■ Vos tâches:
- 1) Selon le texte sur les conversations et la solitude, pourquoi convient-il de demeurer en soi-même lorsque rien ne presse d'aller en conversation ? Répondez en une à trois phrases.
- 2) Recopiez le passage du texte sur les conversations et la solitude qui commence par « RECHERCHER les conversations » et s'achève par « de bon œil. ».

■ Texte fourni:
_ _ _

Des Conversations et de la Solitude.

RECHERCHER les conversations et les fuir, ce sont deux extrémités blâmables en la dévotion civile, qui est celle de laquelle je vous parle. La fuite d'icelles tient du dédain et mépris du prochain, et la recherche ressent l'oisiveté et l'inutilité. Il faut aimer le prochain comme soi-même ; pour montrer qu'on l'aime, il ne faut pas fuir d'être avec lui; et pour témoigner qu'on s'aime soi-même, on doit demeurer en soi-même quand on y est. Or, on y est quand on est seul. Pense à toi-même, dit S. Bernard, et puis aux autres. Si donc rien ne vous presse d'aller en conversation, ou d'en recevoir chez vous, demeurez en vousmêmes, et vous entretenez avec votre cœur. Mais si la conversation vous arrive, ou quelque juste sujet vous invite à vous Ꭹ rendre, allez de par Dieu, Philothée, et voyez votre prochain de bon cœur et de bon œil.

_ _ _

[Lignes issues d'une collection]
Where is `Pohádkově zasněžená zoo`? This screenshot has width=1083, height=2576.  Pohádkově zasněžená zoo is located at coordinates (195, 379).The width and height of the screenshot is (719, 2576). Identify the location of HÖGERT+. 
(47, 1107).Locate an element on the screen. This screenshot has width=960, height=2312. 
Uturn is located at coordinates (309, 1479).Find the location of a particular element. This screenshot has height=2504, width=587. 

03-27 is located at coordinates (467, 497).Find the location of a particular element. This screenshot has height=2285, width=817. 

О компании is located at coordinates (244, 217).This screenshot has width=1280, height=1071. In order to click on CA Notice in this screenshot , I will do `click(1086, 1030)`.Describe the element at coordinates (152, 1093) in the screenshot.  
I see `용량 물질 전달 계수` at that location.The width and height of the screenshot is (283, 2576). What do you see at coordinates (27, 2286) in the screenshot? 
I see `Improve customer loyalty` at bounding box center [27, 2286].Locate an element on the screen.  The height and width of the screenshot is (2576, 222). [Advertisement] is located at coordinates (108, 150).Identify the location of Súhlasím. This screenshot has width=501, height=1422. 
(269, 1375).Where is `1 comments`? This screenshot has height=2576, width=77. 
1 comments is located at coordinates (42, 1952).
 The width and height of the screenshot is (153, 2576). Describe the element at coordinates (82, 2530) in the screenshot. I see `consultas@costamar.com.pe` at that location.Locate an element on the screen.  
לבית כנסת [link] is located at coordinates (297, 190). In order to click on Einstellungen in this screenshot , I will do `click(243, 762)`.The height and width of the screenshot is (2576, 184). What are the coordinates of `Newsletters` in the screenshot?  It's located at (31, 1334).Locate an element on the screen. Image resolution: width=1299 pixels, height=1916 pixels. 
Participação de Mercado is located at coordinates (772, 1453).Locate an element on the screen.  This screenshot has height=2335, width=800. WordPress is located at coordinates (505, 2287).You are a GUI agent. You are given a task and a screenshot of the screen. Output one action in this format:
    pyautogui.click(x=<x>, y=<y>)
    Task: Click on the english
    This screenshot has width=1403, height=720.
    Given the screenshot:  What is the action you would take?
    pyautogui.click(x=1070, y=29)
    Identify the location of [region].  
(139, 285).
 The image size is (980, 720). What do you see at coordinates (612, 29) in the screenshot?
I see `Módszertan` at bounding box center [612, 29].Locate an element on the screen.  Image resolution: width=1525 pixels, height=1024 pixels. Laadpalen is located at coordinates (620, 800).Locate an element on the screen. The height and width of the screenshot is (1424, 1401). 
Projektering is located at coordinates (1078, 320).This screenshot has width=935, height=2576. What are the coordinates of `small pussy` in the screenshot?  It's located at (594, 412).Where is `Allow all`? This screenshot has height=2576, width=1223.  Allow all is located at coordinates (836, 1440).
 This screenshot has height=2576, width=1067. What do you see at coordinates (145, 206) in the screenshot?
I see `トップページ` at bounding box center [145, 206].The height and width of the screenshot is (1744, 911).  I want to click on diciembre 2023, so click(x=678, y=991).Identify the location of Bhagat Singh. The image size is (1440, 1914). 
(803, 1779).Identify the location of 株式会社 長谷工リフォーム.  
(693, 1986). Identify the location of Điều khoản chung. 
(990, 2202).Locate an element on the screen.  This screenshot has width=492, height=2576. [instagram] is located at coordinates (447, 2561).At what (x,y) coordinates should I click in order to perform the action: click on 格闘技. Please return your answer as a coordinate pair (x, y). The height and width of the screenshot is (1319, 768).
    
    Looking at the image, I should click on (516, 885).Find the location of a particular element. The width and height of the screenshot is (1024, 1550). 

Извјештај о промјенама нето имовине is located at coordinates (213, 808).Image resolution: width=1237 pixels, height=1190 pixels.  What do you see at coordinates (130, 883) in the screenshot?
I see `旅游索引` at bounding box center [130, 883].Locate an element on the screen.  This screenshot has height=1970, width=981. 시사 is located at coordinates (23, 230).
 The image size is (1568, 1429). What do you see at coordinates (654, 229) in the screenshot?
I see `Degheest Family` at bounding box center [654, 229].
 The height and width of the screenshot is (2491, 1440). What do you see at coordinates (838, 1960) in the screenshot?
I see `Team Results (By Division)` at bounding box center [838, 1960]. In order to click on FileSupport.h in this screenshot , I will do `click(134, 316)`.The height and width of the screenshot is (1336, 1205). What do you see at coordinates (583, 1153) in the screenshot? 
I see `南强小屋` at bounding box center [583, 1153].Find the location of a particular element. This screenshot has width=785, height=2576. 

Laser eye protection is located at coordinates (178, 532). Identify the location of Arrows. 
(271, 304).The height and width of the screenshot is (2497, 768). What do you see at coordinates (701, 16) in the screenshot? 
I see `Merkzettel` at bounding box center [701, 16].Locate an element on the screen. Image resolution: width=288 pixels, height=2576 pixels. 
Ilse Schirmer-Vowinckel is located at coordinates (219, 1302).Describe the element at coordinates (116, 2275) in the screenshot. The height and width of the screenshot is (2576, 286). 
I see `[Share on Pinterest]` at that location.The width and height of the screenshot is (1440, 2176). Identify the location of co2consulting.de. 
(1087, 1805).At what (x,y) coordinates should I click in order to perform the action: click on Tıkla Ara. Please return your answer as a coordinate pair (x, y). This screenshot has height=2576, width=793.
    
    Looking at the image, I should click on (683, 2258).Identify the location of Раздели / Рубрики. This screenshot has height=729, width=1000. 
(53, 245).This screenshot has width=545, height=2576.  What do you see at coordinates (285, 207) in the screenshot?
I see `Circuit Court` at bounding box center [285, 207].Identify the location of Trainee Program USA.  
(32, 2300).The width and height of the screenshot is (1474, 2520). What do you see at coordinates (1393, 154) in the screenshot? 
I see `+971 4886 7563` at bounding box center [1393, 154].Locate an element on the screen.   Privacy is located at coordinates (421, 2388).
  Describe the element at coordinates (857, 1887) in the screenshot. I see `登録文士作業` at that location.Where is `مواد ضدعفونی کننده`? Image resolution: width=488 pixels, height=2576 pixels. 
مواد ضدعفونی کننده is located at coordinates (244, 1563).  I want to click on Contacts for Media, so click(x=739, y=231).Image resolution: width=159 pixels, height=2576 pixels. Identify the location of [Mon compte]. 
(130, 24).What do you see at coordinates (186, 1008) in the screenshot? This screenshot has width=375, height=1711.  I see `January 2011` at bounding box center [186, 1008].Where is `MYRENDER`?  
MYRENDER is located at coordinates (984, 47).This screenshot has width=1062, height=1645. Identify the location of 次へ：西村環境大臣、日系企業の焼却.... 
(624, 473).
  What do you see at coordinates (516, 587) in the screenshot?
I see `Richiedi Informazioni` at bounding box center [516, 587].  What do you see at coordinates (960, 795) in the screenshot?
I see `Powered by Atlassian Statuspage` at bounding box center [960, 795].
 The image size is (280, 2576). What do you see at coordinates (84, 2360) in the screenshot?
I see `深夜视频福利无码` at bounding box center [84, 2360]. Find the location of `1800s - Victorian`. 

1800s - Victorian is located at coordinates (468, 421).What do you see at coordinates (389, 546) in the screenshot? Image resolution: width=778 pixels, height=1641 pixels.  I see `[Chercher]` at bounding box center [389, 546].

_ _ _

■ Solutions par tâche:
- 1) Pour témoigner qu'on s'aime soi-même, on doit demeurer en soi-même quand on y est, et l'on y est quand on est seul. Le texte rappelle aussi la parole de S. Bernard : « Pense à toi-même, et puis aux autres. »

- 2)
RECHERCHER les conversations et les fuir, ce sont deux extrémités blâmables en la dévotion civile, qui est celle de laquelle je vous parle. La fuite d'icelles tient du dédain et mépris du prochain, et la recherche ressent l'oisiveté et l'inutilité. Il faut aimer le prochain comme soi-même ; pour montrer qu'on l'aime, il ne faut pas fuir d'être avec lui; et pour témoigner qu'on s'aime soi-même, on doit demeurer en soi-même quand on y est. Or, on y est quand on est seul. Pense à toi-même, dit S. Bernard, et puis aux autres. Si donc rien ne vous presse d'aller en conversation, ou d'en recevoir chez vous, demeurez en vousmêmes, et vous entretenez avec votre cœur. Mais si la conversation vous arrive, ou quelque juste sujet vous invite à vous Ꭹ rendre, allez de par Dieu, Philothée, et voyez votre prochain de bon cœur et de bon œil.